Incensole and Incensole acetate, found in incense, are encouraging potent bioactive diterpenic cembrenoids, inhibiting Nuclear Factor-kappaB activation. Furthermore, Incensole acetate elicits psycho-activity in mice by activating the TRPV3 channels in the brain. Starting from crude extracts of the incense species Boswellia papyrifera Hochst., a convenient procedure for the efficient large-scale synthesis of Incensole and its acetate is presented. Additionally, a reversed-phase, diode-array-detection, high-performance liquid chromatography (RP-DAD-HPLC) method for the quantification of Incensole and Incensole acetate is reported, indicating that these two compounds are typical biomarkers for B. papyrifera.
Protective effects of incensole acetate on cerebral ischemic injury.[Pubmed:22284622]
Brain Res. 2012 Mar 14;1443:89-97.
The resin of Boswellia species is a major anti-inflammatory agent that has been used for centuries to treat various conditions including injuries and inflammatory conditions. Incensole acetate (IA), a major constituent of this resin, has been shown to inhibit NF-kappaB activation and concomitant inflammation, as well as the neurological deficit following head trauma. Here, we show that IA protects against ischemic neuronal damage and reperfusion injury in mice, attenuating the inflammatory nature of ischemic damage. IA given post-ischemia, reduced infarct volumes and improved neurological activities in the mouse model of ischemic injury in a dose dependent fashion. The protection from damage was accompanied by inhibition of TNF-alpha, IL-1beta and TGF-beta expression, as well as NF-kappaB activation following injury. In addition, IA is shown to have a therapeutic window of treatment up to 6h after ischemic injury.

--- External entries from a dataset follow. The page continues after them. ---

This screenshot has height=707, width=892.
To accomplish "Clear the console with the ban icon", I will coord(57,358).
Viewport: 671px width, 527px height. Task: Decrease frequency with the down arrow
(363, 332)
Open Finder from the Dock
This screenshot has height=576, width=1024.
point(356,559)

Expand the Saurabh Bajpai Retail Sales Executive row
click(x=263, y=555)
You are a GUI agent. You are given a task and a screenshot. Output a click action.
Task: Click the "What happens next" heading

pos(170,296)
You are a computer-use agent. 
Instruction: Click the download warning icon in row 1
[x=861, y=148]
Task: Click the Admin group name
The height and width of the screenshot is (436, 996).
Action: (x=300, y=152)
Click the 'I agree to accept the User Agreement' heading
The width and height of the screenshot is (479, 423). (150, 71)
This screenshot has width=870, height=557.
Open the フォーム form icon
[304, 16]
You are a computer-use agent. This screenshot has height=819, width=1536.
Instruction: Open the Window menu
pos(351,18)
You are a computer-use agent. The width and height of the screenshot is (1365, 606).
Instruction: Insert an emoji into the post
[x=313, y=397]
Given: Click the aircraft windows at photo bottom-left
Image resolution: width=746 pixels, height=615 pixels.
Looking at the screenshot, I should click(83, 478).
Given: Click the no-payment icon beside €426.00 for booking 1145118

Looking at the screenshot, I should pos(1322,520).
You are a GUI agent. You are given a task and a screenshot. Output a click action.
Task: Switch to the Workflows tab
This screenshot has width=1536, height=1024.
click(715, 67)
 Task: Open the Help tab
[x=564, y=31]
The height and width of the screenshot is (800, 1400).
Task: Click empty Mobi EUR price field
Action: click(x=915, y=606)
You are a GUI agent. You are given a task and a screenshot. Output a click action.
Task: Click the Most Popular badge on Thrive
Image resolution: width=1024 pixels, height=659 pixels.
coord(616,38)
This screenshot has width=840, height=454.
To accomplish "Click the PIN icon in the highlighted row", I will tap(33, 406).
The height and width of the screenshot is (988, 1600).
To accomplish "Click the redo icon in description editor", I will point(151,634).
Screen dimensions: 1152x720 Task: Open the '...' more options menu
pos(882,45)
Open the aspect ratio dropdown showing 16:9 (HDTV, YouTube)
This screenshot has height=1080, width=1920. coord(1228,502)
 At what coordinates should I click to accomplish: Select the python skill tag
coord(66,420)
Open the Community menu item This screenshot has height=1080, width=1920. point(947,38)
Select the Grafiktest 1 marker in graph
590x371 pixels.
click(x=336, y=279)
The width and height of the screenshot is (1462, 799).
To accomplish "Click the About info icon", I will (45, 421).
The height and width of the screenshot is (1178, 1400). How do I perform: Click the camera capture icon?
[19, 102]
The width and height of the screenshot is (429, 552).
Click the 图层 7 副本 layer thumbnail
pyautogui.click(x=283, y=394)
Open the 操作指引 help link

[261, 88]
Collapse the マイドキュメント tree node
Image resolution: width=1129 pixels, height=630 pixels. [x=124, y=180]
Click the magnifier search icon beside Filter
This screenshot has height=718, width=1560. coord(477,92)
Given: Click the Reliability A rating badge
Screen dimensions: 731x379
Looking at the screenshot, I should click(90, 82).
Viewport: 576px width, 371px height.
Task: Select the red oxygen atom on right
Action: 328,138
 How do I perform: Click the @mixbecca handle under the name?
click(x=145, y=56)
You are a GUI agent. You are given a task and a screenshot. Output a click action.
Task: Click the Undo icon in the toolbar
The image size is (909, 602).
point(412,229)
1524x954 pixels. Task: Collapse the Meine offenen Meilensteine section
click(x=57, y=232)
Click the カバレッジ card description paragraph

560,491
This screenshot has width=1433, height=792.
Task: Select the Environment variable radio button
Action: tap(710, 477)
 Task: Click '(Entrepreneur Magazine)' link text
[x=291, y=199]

Finally, the protective effects of IA were partially mediated by TRPV3 channels as determined by the TRPV3 deficient mice and channel blocker studies. This study suggests that the anti-inflammatory and neuroprotective activities of IA may serve as a novel therapeutic treatment for ischemic and reperfusion injury, and as a tool in the ongoing research of mechanisms for neurological damage.
A thin-layer chromatography method for the identification of three different olibanum resins (Boswellia serrata, Boswellia papyrifera and Boswellia carterii, respectively, Boswellia sacra).[Pubmed:21858880]
Phytochem Anal. 2012 Mar-Apr;23(2):184-9.
INTRODUCTION: Resins of the genus Boswellia are currently an interesting topic for pharmaceutical research since several pharmacological activities (e.g. anti-inflammatory, anti-microbial, anti-tumour) are reported for extracts and compounds isolated from them. Unambiguous identification of these resins, by simple and convenient analytical methods, has so far not clearly been verified. OBJECTIVE: For differentiation and identification of three important Boswellia species (Boswellia serrata Roxb., Boswellia papyrifera Hochst. and Boswellia carterii Birdw., respectively Boswellia sacra Flueck.), possible even for minimally equipped laboratories, a thin-layer chromatography (TLC) method was developed, allowing unambiguous identification of the three species. METHODOLOGY: Crude resin samples (commercial samples and a voucher specimen) were extracted with methanol or diethyl ether and subjected to TLC analysis (normal phase). A pentane and diethyl ether (2:1) with 1% acetic acid eluent was used. Chromatograms were analysed by UV detection (254 nm) and dyeing with anisaldehyde dyeing reagent. Significant spots were isolated and structures were assigned (mass spectrometry; nuclear magnetic resonance spectroscopy). RESULTS: Incensole and Incensole acetate are specific biomarkers for Boswellia papyrifera. Boswellia carterii/Boswellia sacra reveal ss-caryophyllene oxide as a significant marker compound. Boswellia serrata shows neither Incensole acetate nor ss-caryophyllene oxide spots, but can be identified by a strong serratol and a sharp 3-oxo-8,24-dien-tirucallic acid spot. CONCLUSION: The TLC method developed allows unambiguous identification of three different olibanum samples (Boswellia papyrifera, Boswellia serrata, Boswellia carterii/Boswellia sacra). Evidence on the specific biosynthesis routes of these Boswellia species is reported.